Some Torres Strait Islanders are taking court action against the Commonwealth Government for not protecting them against climate change.
They claim that it was reasonably foreseeable that the Commonwealth’s actions (or inaction on climate change) would cause Torres Strait Islanders to suffer loss and damage.
The Australian Government is fighting the claim.
In their defence, lodged with the court, the Labor Government claims that Australia only emits a “very small proportion” of global emissions.
And that, “it was not reasonably foreseeable that conduct by the Respondent [that is, the Government] … would cause any person … to suffer loss and damage.”
This was quite strange to me.
I have heard the Prime Minister, Anthony Albanese, say that it was important for him to take action on climate change because it would help avoid bushfires, cyclones and other natural disasters.

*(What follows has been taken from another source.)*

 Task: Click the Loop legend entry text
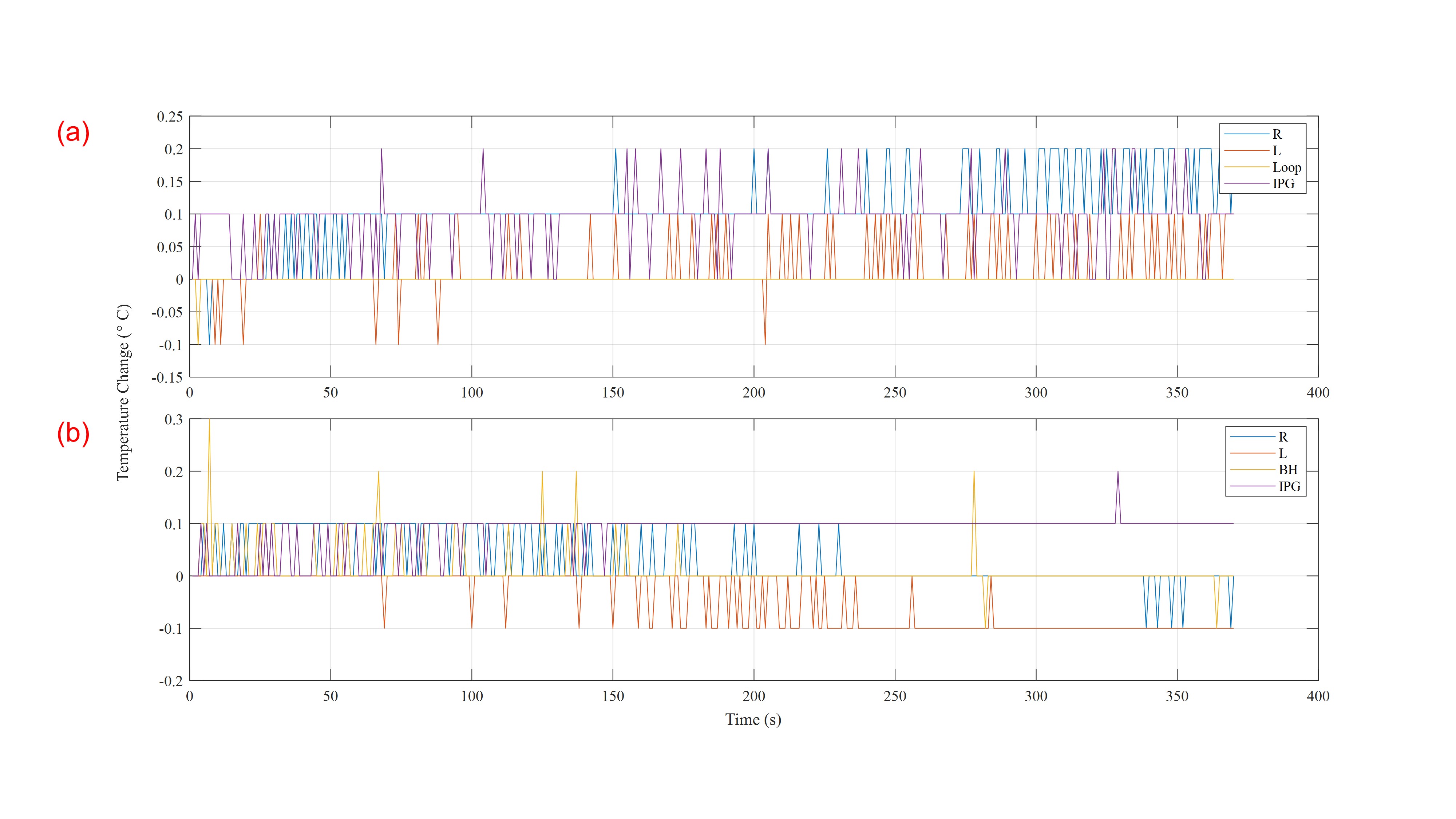1286,167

Just a few months ago the Prime Minister warned we needed to “maximise preparedness” for flooding and bushfires this summer.
“This is one of the reasons why my government … are determined to act on climate change” he said.
But hang on, if the Government’s own lawyers are right, that the Australian Government’s actions do not affect the climate, why do we constantly hear that we must act on climate change to respond to a bushfire?
The figures in the Government’s own court documents show how much they are taking us all for mugs.
The Government’s lawyers say that every 1000 gigatonnes of carbon emissions only increases the temperature of the globe by, at most, 0.63 degrees Celsius.
On their numbers, even if Australia were to emit zero emissions from now until 2050, the temperature of the globe would change by just 0.000000768 degrees Celsius.
So the conclusion clearly is that despite his claims, the Prime Minister can’t stop bushfires, and also other Australian politicians do not cause them.
The basic fact is that any action that Australia takes on climate means nothing without action from other countries.
And, on that score, other countries are massively expanding fossil fuel use and production.
Since the Ukraine war, Europe has been madly reopening coal fired power stations.
The United States is doubling its export of gas, mostly to take advantage of the absence of Russia from European gas markets.
Meanwhile, China and India, who together account for a third of global carbon emissions are both massively expanding coal.
China is building two coal fired power stations a week this year.
And, India has just announced plans to expand coal mining by 60 per cent.
The upshot of all of this is that global carbon emissions are going up not down.
This is embarrassing for all of those attending the latest climate conference in Dubai this week.
But then these climate conferences seem to no longer be about the climate.
They are all about doing more business deals, often involving fossil fuels.
The hosts of the conference, the UAE, have reportedly been taking the opportunity to sign lots of new gas deals.
But we continue to shut down our coal fired power stations in a vain, futile attempt to change the temperature of the globe from Canberra.
Net Zero Australia, a group of university academics who support a net zero target, recently estimated that it will cost Australia $7 to $9 trillion to reach net zero emissions.
That is a cost of $270,000 for every Australian.
Why would we impose such large costs on ourselves when other countries are doing nothing?
Net zero emissions makes us poorer, weaker, and does not even help the environment.
Perhaps a group of Australians should take the Government to court for signing up to this rubbish without doing a basic assessment of its costs on the rest of us first.